Meski bibirnya gatal ingin nyerocos lagi, Anindya memutuskan mengerem. Jarang-jarang muka ramah anak Malik ini muncul ke permukaan, jadi akan dia nikmati sebelum nanti hilang lagi ditelan kegelapan malam.
Bersama, langkah mereka terayun seirama. Anindya si extrovert mampus tidak pernah kehilangan momen menyapa setiap orang yang ditemuinya. Sempat pula menjahili pasien anak sekitar usia 4 tahun. Menjulur-julurkan lidah sambil mengoceh tidak jelas. Alhasil, sang anak menangis dalam dekapan ibunda. Lalu yang Anindya lakukan sebagai bentuk pertanggungjawaban adalah lari.

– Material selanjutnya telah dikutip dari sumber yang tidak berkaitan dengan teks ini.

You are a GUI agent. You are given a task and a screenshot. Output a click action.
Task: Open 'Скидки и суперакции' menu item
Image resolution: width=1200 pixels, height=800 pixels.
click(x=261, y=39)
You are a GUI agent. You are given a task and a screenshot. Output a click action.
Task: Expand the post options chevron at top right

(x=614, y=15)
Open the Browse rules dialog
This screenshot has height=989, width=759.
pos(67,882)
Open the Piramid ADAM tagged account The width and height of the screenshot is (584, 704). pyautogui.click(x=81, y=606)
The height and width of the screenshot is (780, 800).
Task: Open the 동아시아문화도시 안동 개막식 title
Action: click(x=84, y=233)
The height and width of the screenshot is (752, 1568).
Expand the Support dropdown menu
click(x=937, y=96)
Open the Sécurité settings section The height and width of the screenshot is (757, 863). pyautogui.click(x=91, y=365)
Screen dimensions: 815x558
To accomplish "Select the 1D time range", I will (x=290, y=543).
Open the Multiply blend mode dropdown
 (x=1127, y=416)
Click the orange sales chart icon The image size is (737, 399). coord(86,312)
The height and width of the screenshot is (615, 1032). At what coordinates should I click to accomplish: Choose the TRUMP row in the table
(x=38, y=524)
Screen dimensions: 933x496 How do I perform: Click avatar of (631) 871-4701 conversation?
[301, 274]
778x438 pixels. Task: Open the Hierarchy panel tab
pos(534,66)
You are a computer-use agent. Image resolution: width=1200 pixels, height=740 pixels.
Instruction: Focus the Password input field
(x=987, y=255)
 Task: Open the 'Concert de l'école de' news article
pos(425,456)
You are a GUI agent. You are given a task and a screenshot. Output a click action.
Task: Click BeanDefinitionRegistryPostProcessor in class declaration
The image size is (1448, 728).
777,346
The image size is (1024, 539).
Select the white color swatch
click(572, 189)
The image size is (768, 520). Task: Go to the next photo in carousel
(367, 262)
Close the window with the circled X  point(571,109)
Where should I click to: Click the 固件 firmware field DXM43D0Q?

Iya, lari. Dia menarik Malik untuk ikut kabur bersamanya. Serampangan melewati pintu masuk dan tergesa-gesa mencapai lift. Padahal ibu sang anak juga tidak marah. Tidak mencak-mencak sampai ingin menjambak rambutnya hingga botak. Tapi Anindya tetap mau kabur. Dia mau merasakan sensasi dikejar-kejar seperti dalam film aksi-kriminal.
"Iseng banget."
Anindya hanya menyengir kuda. Mempersembahkan wajah polos tak berdosa sambil mengedip-ngedipkan mata lucu. Untung hanya ada mereka berdua di dalam lift sekarang. Kalau tidak, Malik pasti harus membungkus wajahnya dengan kantong kresek karena malu.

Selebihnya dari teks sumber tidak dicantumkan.